Print every line below. Match each one exactly.

• • • • • • •

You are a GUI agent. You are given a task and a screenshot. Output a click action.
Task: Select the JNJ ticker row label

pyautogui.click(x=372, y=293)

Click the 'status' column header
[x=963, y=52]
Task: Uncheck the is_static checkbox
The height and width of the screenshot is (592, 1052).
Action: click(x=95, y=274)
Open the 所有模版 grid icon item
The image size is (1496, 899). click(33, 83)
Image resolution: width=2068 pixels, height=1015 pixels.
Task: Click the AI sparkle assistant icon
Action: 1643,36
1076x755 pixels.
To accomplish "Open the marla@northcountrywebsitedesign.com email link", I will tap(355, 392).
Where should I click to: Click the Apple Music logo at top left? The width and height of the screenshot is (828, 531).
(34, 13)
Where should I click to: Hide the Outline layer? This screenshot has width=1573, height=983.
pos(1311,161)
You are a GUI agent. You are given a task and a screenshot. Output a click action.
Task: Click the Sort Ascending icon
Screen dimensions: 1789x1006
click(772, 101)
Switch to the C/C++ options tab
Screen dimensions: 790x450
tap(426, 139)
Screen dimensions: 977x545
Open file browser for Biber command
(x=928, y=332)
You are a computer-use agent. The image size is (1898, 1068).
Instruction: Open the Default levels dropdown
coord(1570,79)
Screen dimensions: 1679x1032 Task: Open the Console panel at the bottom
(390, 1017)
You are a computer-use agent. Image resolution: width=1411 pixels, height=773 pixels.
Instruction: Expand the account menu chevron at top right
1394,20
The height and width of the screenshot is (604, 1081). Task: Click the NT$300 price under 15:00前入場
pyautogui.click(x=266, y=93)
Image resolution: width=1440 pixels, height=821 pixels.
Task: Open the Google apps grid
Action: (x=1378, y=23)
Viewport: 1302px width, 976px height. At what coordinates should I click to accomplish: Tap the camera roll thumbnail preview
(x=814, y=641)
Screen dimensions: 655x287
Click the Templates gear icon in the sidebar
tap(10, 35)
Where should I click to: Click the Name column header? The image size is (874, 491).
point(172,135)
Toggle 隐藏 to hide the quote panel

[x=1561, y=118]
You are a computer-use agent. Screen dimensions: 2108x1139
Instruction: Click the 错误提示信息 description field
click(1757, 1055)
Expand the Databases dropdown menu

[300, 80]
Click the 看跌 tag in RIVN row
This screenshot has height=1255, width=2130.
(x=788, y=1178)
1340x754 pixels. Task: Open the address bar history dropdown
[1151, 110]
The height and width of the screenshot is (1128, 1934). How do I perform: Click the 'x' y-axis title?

• • • • • • •

• [SOLUTION FOR THIS PROBLEM]:
You are a GUI agent. You are given a task and a screenshot. Output a click action.
Task: Select the JNJ ticker row label

pyautogui.click(x=372, y=293)

Click the 'status' column header
[x=963, y=52]
Task: Uncheck the is_static checkbox
The height and width of the screenshot is (592, 1052).
Action: click(x=95, y=274)
Open the 所有模版 grid icon item
The image size is (1496, 899). click(33, 83)
Image resolution: width=2068 pixels, height=1015 pixels.
Task: Click the AI sparkle assistant icon
Action: 1643,36
1076x755 pixels.
To accomplish "Open the marla@northcountrywebsitedesign.com email link", I will tap(355, 392).
Where should I click to: Click the Apple Music logo at top left? The width and height of the screenshot is (828, 531).
(34, 13)
Where should I click to: Hide the Outline layer? This screenshot has width=1573, height=983.
pos(1311,161)
You are a GUI agent. You are given a task and a screenshot. Output a click action.
Task: Click the Sort Ascending icon
Screen dimensions: 1789x1006
click(772, 101)
Switch to the C/C++ options tab
Screen dimensions: 790x450
tap(426, 139)
Screen dimensions: 977x545
Open file browser for Biber command
(x=928, y=332)
You are a computer-use agent. The image size is (1898, 1068).
Instruction: Open the Default levels dropdown
coord(1570,79)
Screen dimensions: 1679x1032 Task: Open the Console panel at the bottom
(390, 1017)
You are a computer-use agent. Image resolution: width=1411 pixels, height=773 pixels.
Instruction: Expand the account menu chevron at top right
1394,20
The height and width of the screenshot is (604, 1081). Task: Click the NT$300 price under 15:00前入場
pyautogui.click(x=266, y=93)
Image resolution: width=1440 pixels, height=821 pixels.
Task: Open the Google apps grid
Action: (x=1378, y=23)
Viewport: 1302px width, 976px height. At what coordinates should I click to accomplish: Tap the camera roll thumbnail preview
(x=814, y=641)
Screen dimensions: 655x287
Click the Templates gear icon in the sidebar
tap(10, 35)
Where should I click to: Click the Name column header? The image size is (874, 491).
point(172,135)
Toggle 隐藏 to hide the quote panel

[x=1561, y=118]
You are a computer-use agent. Screen dimensions: 2108x1139
Instruction: Click the 错误提示信息 description field
click(1757, 1055)
Expand the Databases dropdown menu

[300, 80]
Click the 看跌 tag in RIVN row
This screenshot has height=1255, width=2130.
(x=788, y=1178)
1340x754 pixels. Task: Open the address bar history dropdown
[1151, 110]
The height and width of the screenshot is (1128, 1934). How do I perform: Click the 'x' y-axis title?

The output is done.